(ВЫПОЛНИТЕ ЗАДАНИЕ)
Какую награду получил казак после выздоровления, если верить отрывку о схватке казака с черкесом за Кубанью?

(ПРИВЕДЁННЫЙ ОТРЫВОК)
________________
Начало 1829 года на Кубани ознаменовало было именно двумя подобными происшествиями, из которых в первом – двигателем является, по всей вероятности, личная месть, а во втором – месть народная, выразившаяся хотя, быть может, и не преднамеренно.
Однажды несколько линейных казаков из Григориполинской станицы отправлялись за Кубань, чтобы подыскать в лесу дерево, годное для выделки каюка. Один из них, страстный охотник, напал на свежий след зверя и, преследуя его, незаметно отошел на такое расстояние, с которого нельзя было слышать ружейного выстрела; да, впрочем, если бы товарищи и услышали его, то приняли бы, конечно, за выстрел охотника. Раздвигая осторожно кусты, казак неожиданно в нескольких шагах от себя увидел черкеса, который пробирался кустами к Кубани и вел в поводу свою лошадь. Противники встретились на таком расстоянии, что ни тому, ни другому податься было некуда. Оба схватились за винтовки и, несмотря на то, что стреляли в упор, оба промахнулись. Одиночный черкес, пробиравшийся к Кубани, конечно шел не с тем, чтобы разрядить ружье в воздух; ему нужна была кровь, и оба противника, мгновенно охваченные каким-то зверским чувством, кинулись друг на друга. Это была борьба двух разъяренных барсов. Черкес был прекрасно вооружен; у казака, кроме разряженной винтовки в руках да топора за поясом, не было ничего. Тем не менее бой, скорее единоборство, продолжался долго. Черкес рубил с плеча и наносил удар за ударом; казак крестил его топором, куда ни попало. Наконец оба противника, обессилев от множества раж, свалились и продолжали бой, катаясь по земле, быть может, уже в предсмертной агонии. Падая, черкес успел еще воткнуть кинжал в живот казака и там повернул его несколько раз; казак собрал последние силы и нанес топором смертельный удар черкесу. Сколько времени пролежал казак в беспамятстве, он этого не помнил; когда же очнулся, то первым делом его было снять оружие с убитого черкеса и поймать лошадь, которая паслась от него в нескольких шагах. Он привязал повод к поясу и потихоньку пополз на стук топоров, все еще доносившийся до него из леса, где работали казаки. Он полз, придерживая рукой то разрубленное лицо, то вывалившиеся внутренности, и в этом страшном виде явился перед своими товарищами. Впоследствии, к общему изумлению, он выздоровел, получил Георгиевский крест и еще много лет бродил по закубанским лесам и плавням.
________________
(ИСХОДНЫЕ ДАННЫЕ)
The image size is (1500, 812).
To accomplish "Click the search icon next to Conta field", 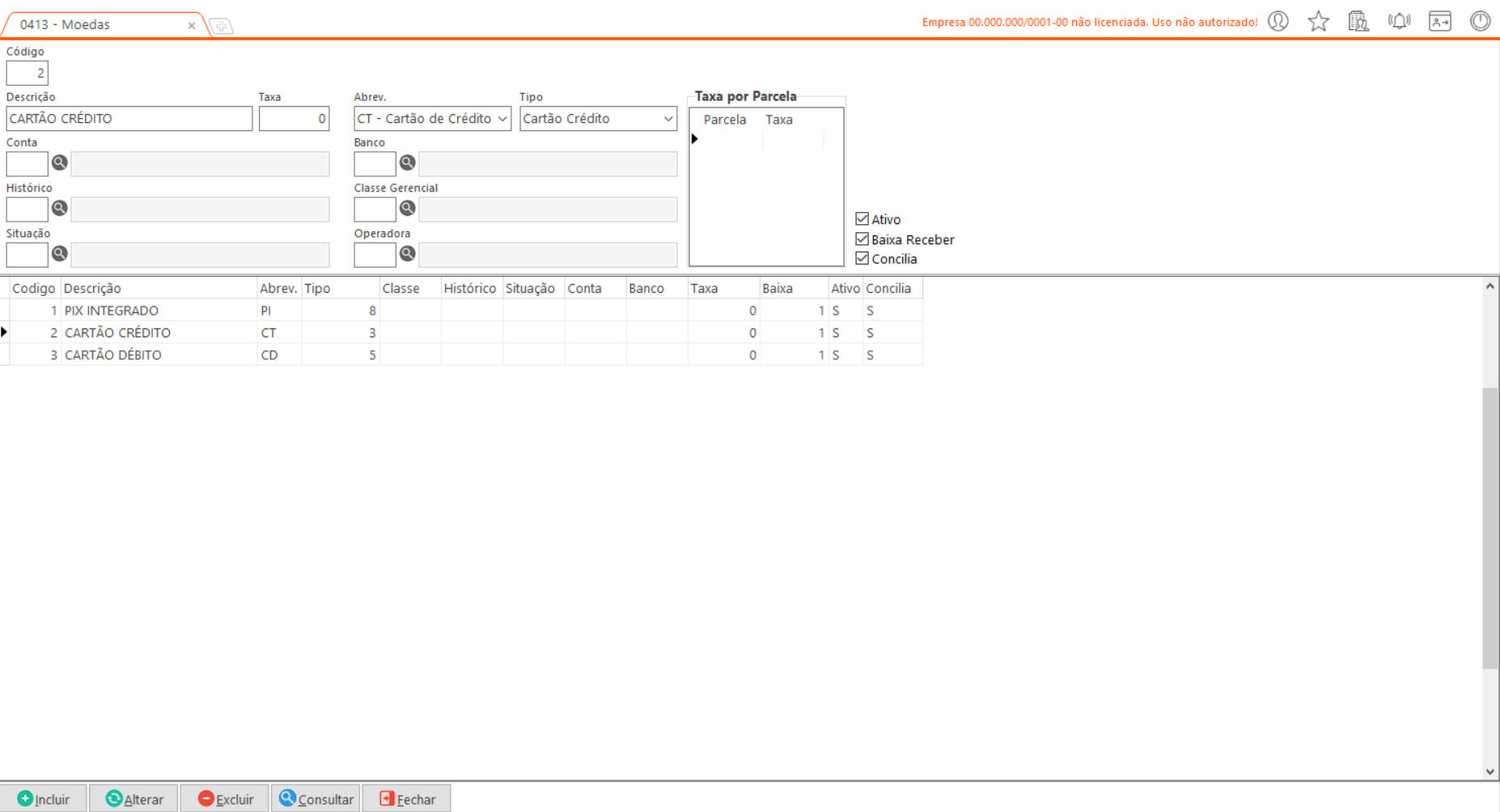I will (x=60, y=163).

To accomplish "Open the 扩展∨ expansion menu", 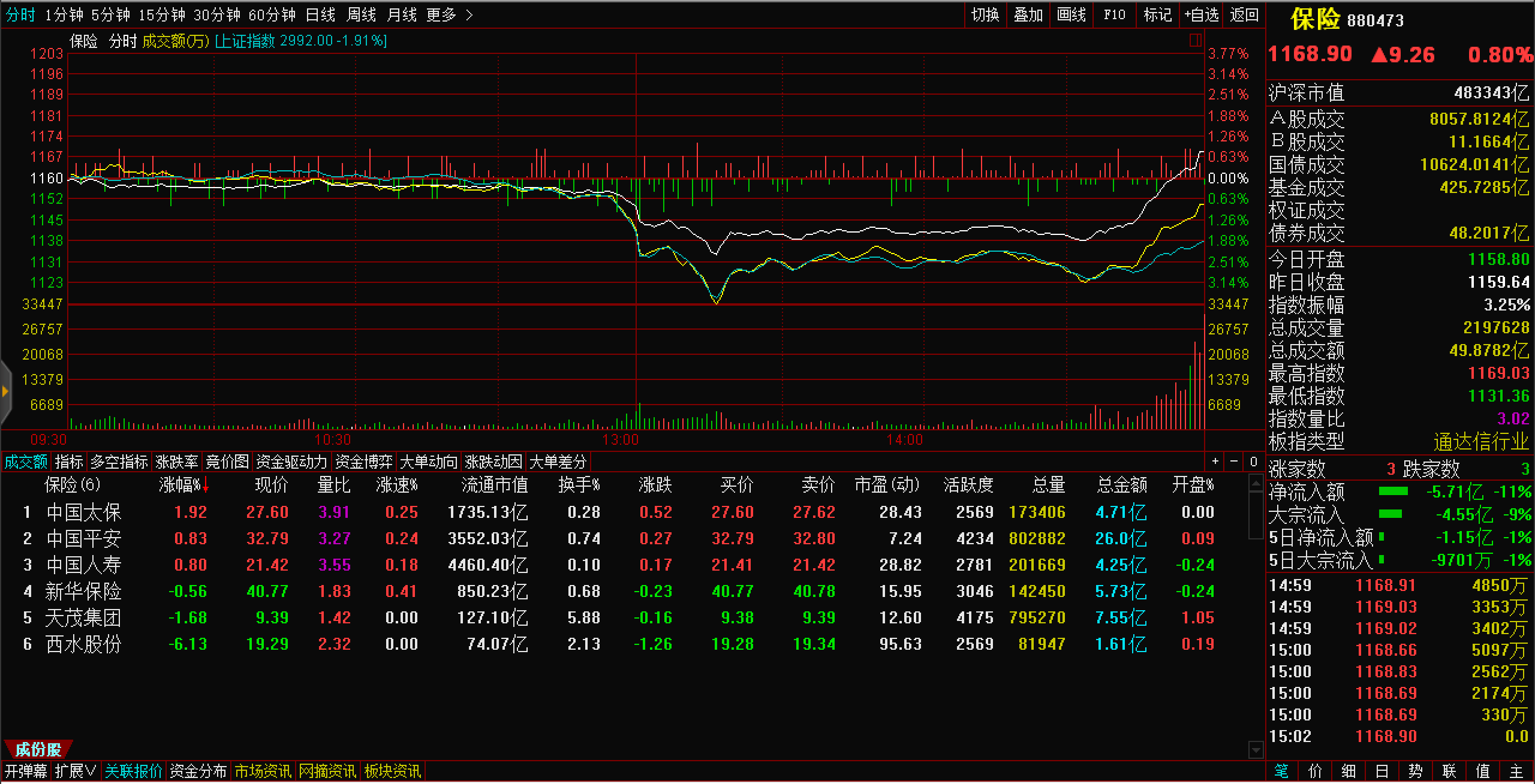I will pyautogui.click(x=76, y=771).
________________
(ОТВЕТ НА ЗАДАНИЕ)
Он получил Георгиевский крест.